How long do workers stay in a given job? Nationally, the average employee tenure in January 2022 was 4.1 years. Data to address this question isn’t available for Oregon, but every two years the U.S. Bureau of Labor Statistics publishes this information for the nation.

Data back to 2006 show little variation – job tenure has been fairly consistent over the last 15 years. A slight peak was reached in the January 2012 results, which is probably the effect of workers staying longer in the jobs they held – if they managed to hang on to them – when the nation entered the Great Recession, which lasted from late 2007 to the middle of 2009. These figures don’t suggest much about the effects of the pandemic; although tenure of public sector workers rose a bit between January 2020 and January 2022, which could reflect some workers staying in their public-sector jobs through the pandemic and waiting out the uncertainty.
Public-sector workers tend to stay in their jobs longer than the average in the much larger private-sector workforce. The January 2022 median tenure for public-sector workers was 6.8 years, compared with 3.7 years among workers in the private sector.

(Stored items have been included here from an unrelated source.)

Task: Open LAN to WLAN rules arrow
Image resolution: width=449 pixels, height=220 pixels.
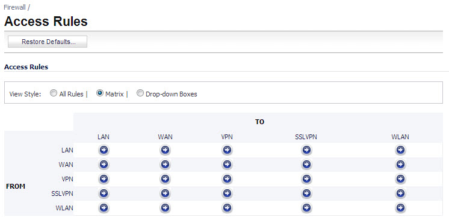Action: click(400, 150)
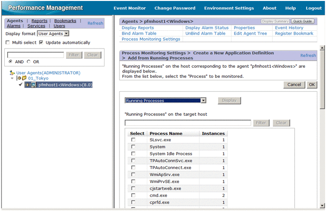Open the Running Processes dropdown
The image size is (327, 212).
204,100
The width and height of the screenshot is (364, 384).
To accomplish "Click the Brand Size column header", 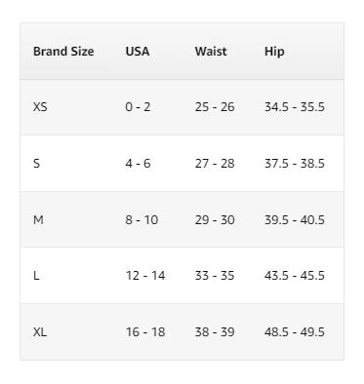I will [63, 52].

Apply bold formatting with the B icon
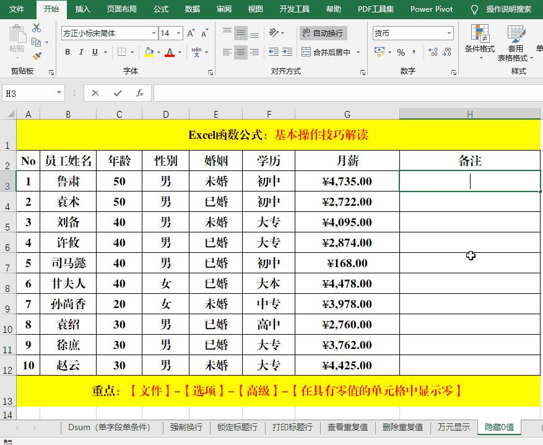[x=68, y=52]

Older Workers Have Longer Tenure

Age seems to be the major determining characteristic in employee tenure. Younger workers have far shorter tenure in their jobs than older workers, which is somewhat obvious due to their shorter work histories. Younger workers face a lot of transitions in a short timespan that also work to reduce job tenure – from short-term summertime jobs to leaving for college in a new city or state. On average, teenagers spend less than a year in each position, and for those ages 20 to 24 the median tenure is 1.2 years. With each successive age group the median tenure rises, topping out at a median of almost 10 years for workers ages 55 and over.
There’s been very little movement in median tenure among the different age groups over the past decade. Teens are just as likely to be transitioning between jobs (and holding a lot of jobs as they gain experience) as they were a decade ago. Older workers are just as likely to have been with their employer for a much longer timespan.

The 2020 column illustrates that the pandemic didn’t change the overall tenure of U.S. workers in any age group by much. Tenure changed the most for workers ages 45 to 54, dropping from the 7.5 year median in January 2020 to 6.9 years in January 2022. This age group also saw the largest change in tenure over the decade, with the median dropping by almost a full year since January 2012.

Workers Stay Longer in Some Types of Jobs

It may come as no surprise that management occupations have the longest tenure among occupation groups. Workers in management occupations had a median tenure with their current employer of 6.2 years in January 2022. That doesn’t mean they were necessarily a manager for the entirety of their tenure – this would include workers who began in another role and moved into management with the same employer, because the data measure a worker’s time with an employer, not their time in their current role. Median tenure was also longer than five years in protective service (6.0); education, training, and library occupations (5.5); and architecture and engineering (5.2).

On the lower end of employee tenure, workers in food preparation and serving occupations had been with their current employer for a median of just 1.6 years. Personal care and service workers averaged 2.7 years with their current employer. Health care support occupations had a median of 2.9 years. Food preparation and personal care occupations have a lot of part-time and low-paying jobs. Many workers have their first jobs in these occupations, but move out of these jobs as they gain education and experience. For health care support occupations, the low tenure may speak to career pathways where workers gain health care experience in entry-level roles while pursuing more training.

Education and Sex Don’t Explain Employee Tenure

There’s not much difference in the employee tenure of men and women, though men’s tenure has consistently come in just slightly above women’s tenure. Women’s median in January 2022 was 3.8 years, and men’s median was 4.3 years.

Another characteristic that doesn’t hold much power over tenure is education level. Keep in mind that the youngest workers aren’t included in these calculations – the data only includes workers ages 25 and over, because education levels aren’t expected to change much, on average, after age 25. Workers with less than a high school diploma had the shortest tenure, at 4.5 years. Those with some college but no degree had a median of 4.8 years. Workers with doctoral or professional degrees had the longest tenure, at 5.5 years, and those with master’s degrees had a median of 5.2 years. All other education levels were clustered right around five years of tenure.

Overall, workers’ median tenure with their current employers was 4.1 years in January 2022. About 24% of workers had been with their current employer for less than one year. This group is disproportionately young and thus more likely to be new to the workforce. It also includes those who have lost jobs and found new jobs in the past year, as well as workers who voluntarily moved to a new job. Another 29% had worked for the same employer for one to four years. Workers who’d been at the same job five to 14 years accounted for 30% of the workforce and 17% of the workforce had been with their current employer for 15 years or longer.

Employee tenure has been very steady on average; it averaged 4.1 years in January 2022 and has been between 4.0 years and 4.6 years over the past 15 years. Tenure for older workers is longer than for younger workers. The relationship between age and tenure has held over time and age seems to be the only individual characteristic with much power over median job tenure. Today’s young workers – and older workers – are behaving much as those groups have in the past in terms of how long they stick with their employers.